10. The method according to any one of the preceding claims,

characterized in that the control of the

Laser unit (4) depending on one on the

Control unit (6) executable program (38).

11. Laser processing device (2) for material

ablative laser machining of a workpiece (10), which has a carrier element (14) made of a plastic with a surface (16) and one in advance of the

Laser processing on the surface (16) applied paint layer (18), wherein the

Laser processing device (2) comprises a laser unit (4) for generating and emitting a laser beam (20) and a control unit (6) for controlling the laser unit (4), characterized in that the

Laser processing device (2) has means for performing a method according to any one of claims 1 to 10. 12. Laser processing device (2) according to claim 11, characterized in that the control unit (6) comprises a computing unit (36) and a computer program (38) executable on the computing unit (36).

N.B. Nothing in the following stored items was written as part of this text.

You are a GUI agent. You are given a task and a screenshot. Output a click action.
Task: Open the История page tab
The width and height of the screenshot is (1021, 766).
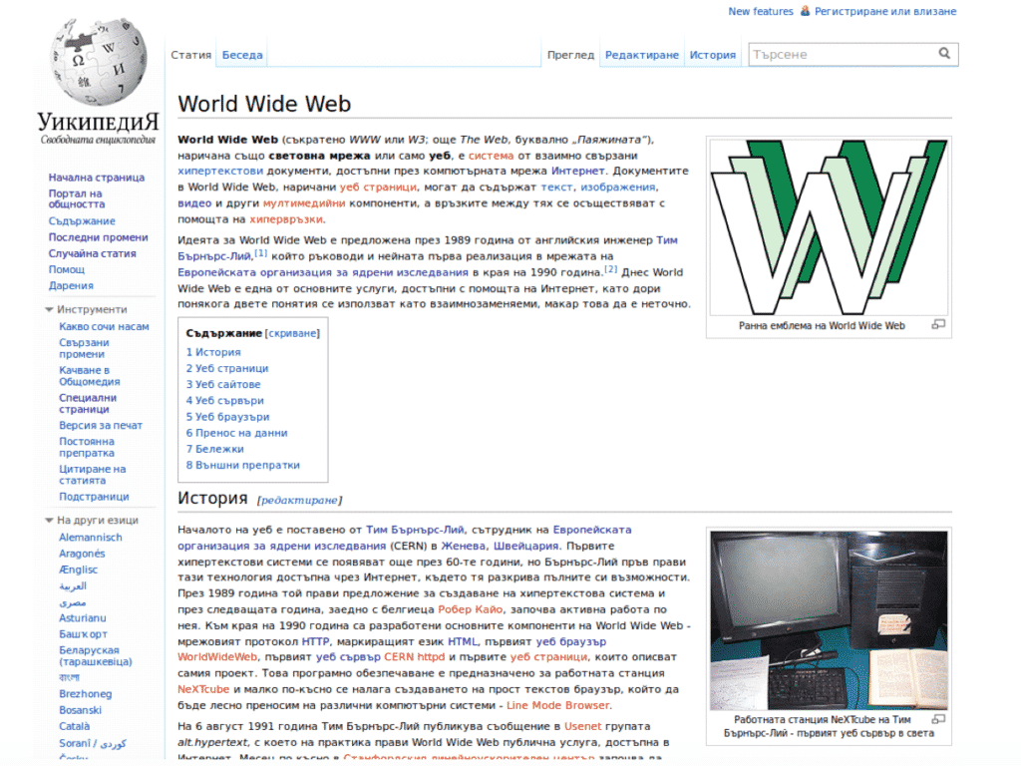712,55
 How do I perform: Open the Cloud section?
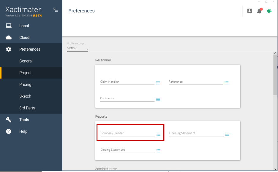coord(24,38)
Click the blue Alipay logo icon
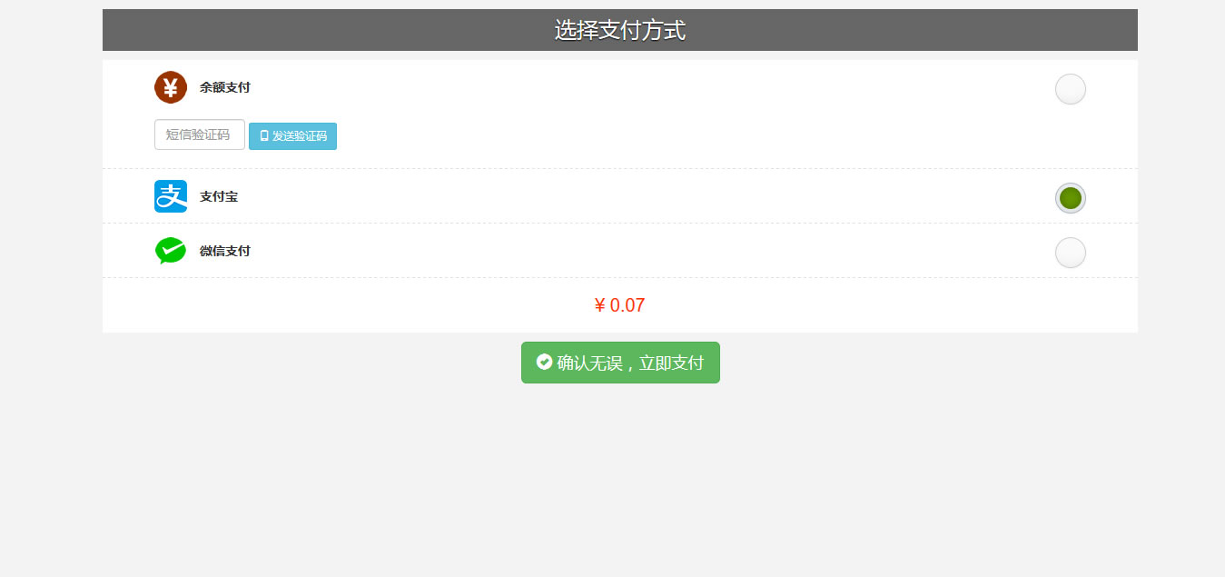Viewport: 1225px width, 577px height. 171,196
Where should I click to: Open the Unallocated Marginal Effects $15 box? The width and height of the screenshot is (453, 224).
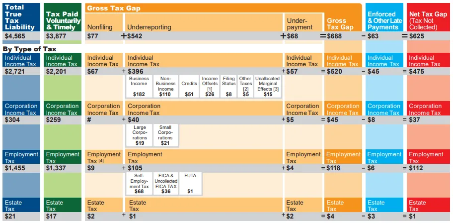(268, 87)
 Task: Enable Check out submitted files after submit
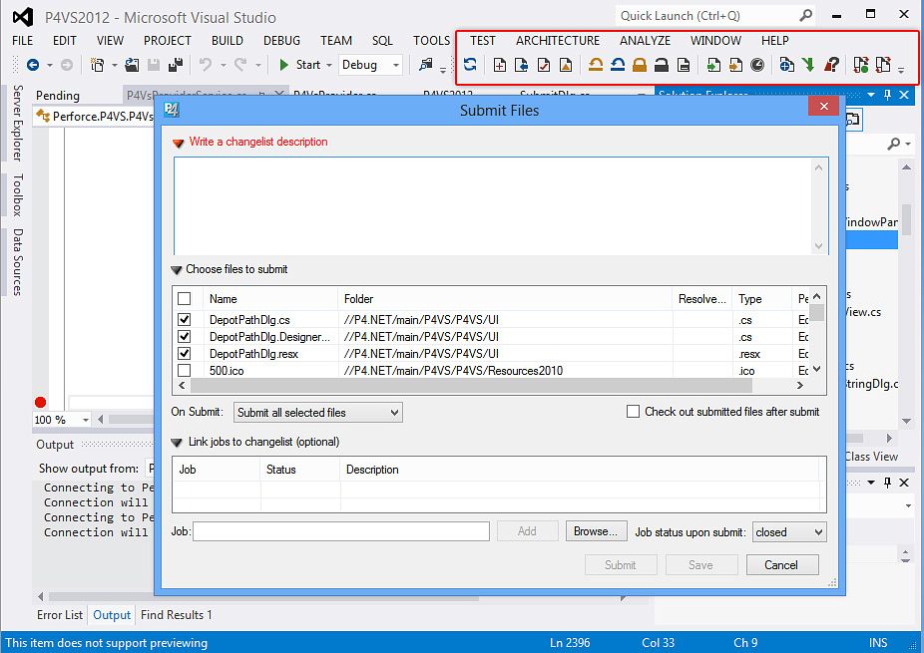click(x=633, y=412)
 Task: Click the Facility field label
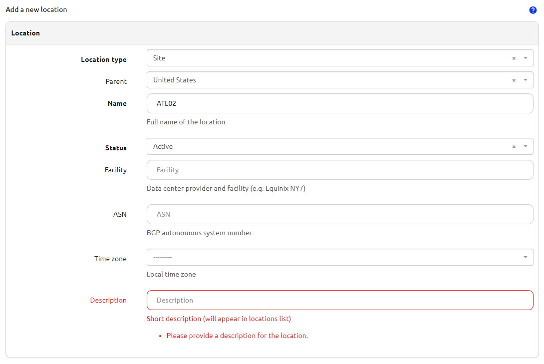[x=115, y=170]
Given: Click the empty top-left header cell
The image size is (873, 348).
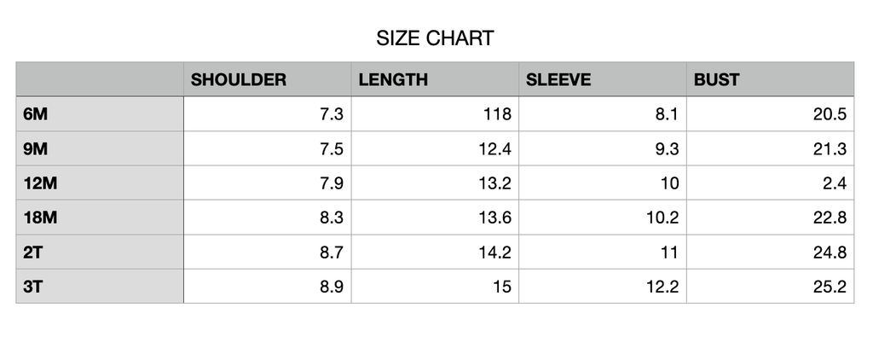Looking at the screenshot, I should 100,79.
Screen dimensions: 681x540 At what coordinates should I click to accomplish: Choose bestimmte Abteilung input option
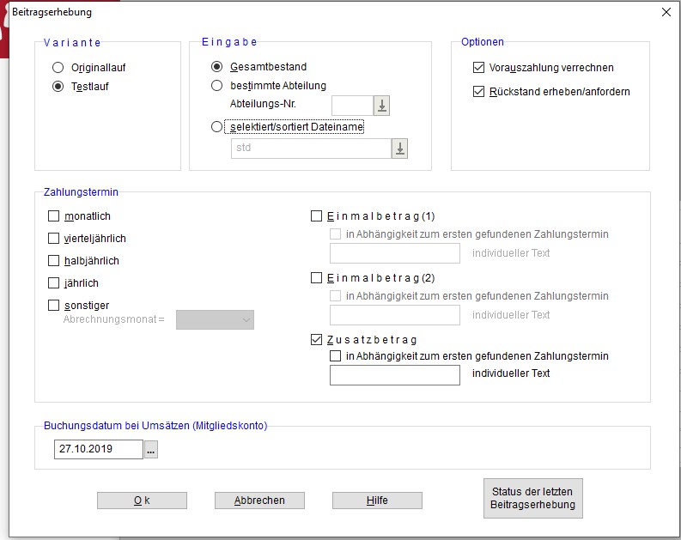(x=217, y=85)
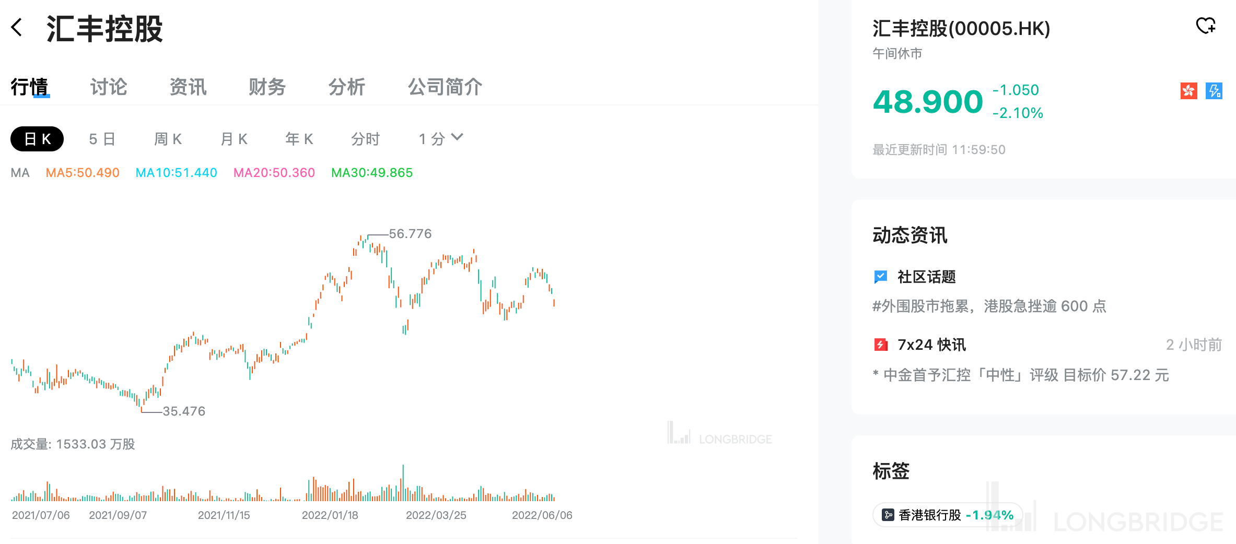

13. Laser processing device (2) according to claim 11 or 12, characterized in that the control unit (6) is designed to generate values for operating parameters of the laser unit (4).

14. Laser processing device (2) according to one of the

Claims 11 to 13, characterized in that the laser processing device (2) actuators (26) for positioning and / or aligning and / or moving the processing point (22) of the laser beam (20)

and / or the laser unit (4).

15. Laser processing device (2) according to one of the

Claims 11 to 14, characterized in that the laser processing device (2) at least one

Sensor element (32) for detecting a position

and / or alignment of the workpiece (10) in its processing position.

16. Computer program (38) that is programmed

Execute the method according to the invention according to one of claims 1 to 10 when it is on a computing unit (36) of a control unit (6) Laser processing device (2) for material-removing laser processing runs.